Preserving the unique in us
Our middle child has been very sad and anxious recently. I didn’t really notice that something was amiss till she broke down and cried while we were winding up after dinner at a restaurant. We were with extended family and her aunt was talking to her, asking questions about school and friends to get to know more about her. Our child turned to me to say that she didn’t want to go to school the next day and when I didn’t seem to get the gravity of her feelings, tears began to roll down her cheeks.
Aliza rarely cries. When she is upset, she gets restless, she grunts and complains, she may stomp her feet and walk out of the room, but tears are uncommon. I called her to sit next to me and tell me what was bothering her so much.
“I don’t know, Mamma, but I don’t want to go to school tomorrow,” she repeated. I wiped her tears and held her close. She is 12-and-a-half-years old.
We often have very busy phases as a family. Our days get too long and over- packed with work, commuting, hosting and visiting others; and even though we seem to be enjoying ourselves, as a family we end up exhausted.
Aliza took a day off to rest. Then another. This did not rejuvenate her. Something had hurt her and she had withdrawn into her shell. Because she had enrolled for an additional sports coaching programme, I urged her to return to school for the sake of her beloved football. She broke down again, unable to put a finger on what was making her so anxious. She couldn’t sleep through the night any more. When I would leave her alone to change into the school uniform, I would return to find her trembling and in tears.
Our happy child had become very sad.
I let her be, allowing her to seek solace in the books that her sister and she have filled their room with. I picked up my own books to look for guidance on how to reach out to our distraught child. We abandoned the idea of going to school altogether, and she began to accompany me everywhere I went for work.

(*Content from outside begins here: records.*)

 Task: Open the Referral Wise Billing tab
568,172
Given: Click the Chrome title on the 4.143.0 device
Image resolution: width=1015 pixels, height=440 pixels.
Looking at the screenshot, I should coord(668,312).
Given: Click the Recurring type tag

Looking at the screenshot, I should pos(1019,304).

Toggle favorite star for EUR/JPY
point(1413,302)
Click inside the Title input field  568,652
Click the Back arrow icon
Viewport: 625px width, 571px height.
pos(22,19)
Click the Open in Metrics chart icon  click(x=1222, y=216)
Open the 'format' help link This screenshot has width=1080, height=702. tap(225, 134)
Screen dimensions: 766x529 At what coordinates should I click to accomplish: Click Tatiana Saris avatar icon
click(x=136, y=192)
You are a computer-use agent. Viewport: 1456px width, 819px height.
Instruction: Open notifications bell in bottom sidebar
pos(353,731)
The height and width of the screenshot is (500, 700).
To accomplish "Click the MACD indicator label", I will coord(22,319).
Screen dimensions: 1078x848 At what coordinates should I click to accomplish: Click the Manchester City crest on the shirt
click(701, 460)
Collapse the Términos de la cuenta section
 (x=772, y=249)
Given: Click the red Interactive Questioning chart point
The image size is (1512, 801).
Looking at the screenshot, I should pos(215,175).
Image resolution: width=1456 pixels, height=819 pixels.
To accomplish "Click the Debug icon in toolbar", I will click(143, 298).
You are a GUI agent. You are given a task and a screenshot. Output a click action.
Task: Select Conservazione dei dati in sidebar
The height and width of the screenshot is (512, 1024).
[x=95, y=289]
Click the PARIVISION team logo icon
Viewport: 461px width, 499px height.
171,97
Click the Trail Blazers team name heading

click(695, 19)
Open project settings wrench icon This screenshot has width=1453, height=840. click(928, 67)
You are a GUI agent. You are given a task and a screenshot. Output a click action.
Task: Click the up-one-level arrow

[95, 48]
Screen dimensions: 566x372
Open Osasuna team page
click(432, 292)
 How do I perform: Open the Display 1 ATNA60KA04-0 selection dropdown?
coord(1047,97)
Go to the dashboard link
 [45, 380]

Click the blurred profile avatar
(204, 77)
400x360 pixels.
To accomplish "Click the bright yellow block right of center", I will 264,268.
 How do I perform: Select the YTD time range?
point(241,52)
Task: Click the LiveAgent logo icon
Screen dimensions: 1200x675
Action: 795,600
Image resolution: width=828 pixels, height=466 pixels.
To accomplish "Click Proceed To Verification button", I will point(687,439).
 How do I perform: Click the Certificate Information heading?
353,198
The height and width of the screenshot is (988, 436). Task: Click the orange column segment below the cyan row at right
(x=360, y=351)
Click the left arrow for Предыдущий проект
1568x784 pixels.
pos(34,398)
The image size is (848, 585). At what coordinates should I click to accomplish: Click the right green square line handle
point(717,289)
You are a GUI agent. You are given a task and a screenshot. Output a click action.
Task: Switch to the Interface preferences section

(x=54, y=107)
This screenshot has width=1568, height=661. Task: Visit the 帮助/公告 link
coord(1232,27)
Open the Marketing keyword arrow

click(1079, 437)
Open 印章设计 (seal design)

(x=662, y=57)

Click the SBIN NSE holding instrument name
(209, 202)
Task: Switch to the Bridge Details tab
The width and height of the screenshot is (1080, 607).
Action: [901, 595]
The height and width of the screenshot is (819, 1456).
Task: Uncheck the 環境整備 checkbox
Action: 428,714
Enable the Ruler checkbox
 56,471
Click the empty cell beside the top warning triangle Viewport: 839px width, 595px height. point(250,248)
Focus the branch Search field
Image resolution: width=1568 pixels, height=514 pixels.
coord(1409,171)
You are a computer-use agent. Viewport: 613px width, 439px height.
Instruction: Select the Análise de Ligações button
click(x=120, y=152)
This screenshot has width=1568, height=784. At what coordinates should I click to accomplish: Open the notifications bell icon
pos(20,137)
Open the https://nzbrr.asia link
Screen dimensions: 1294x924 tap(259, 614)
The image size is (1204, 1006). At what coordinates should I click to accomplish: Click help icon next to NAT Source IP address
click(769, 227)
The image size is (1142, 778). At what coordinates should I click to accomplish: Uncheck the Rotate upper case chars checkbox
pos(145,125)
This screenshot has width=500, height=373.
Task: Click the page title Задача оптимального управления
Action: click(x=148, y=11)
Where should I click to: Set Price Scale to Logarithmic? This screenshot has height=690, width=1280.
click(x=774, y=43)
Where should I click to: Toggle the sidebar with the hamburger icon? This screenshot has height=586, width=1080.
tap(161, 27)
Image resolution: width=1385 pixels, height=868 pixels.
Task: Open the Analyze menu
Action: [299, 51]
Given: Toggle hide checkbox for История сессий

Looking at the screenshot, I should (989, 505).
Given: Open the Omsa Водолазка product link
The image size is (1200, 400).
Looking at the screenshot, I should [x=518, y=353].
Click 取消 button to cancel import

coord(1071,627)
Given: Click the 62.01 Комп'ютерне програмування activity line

There is always love to fall back on. Till we knew what else we could do to heal, we were going to stick together. And hug each other many times a day.
Aliza began rereading the Harry Potter series. Sitting on the stairs in the middle of the living room, she would smile to herself and occasionally laugh out loud at moments in the book. She reminded me of my own line—I’m depressed but I’m happy.
I picked up Franny And Zooey by J.D. Salinger and remembered Franny returning home for a weekend from college and having an emotional breakdown. “I’m not afraid to compete. It’s just the opposite. Don’t you see that? I’m afraid I will compete—that’s what scares me,” she shares with her brother Zooey.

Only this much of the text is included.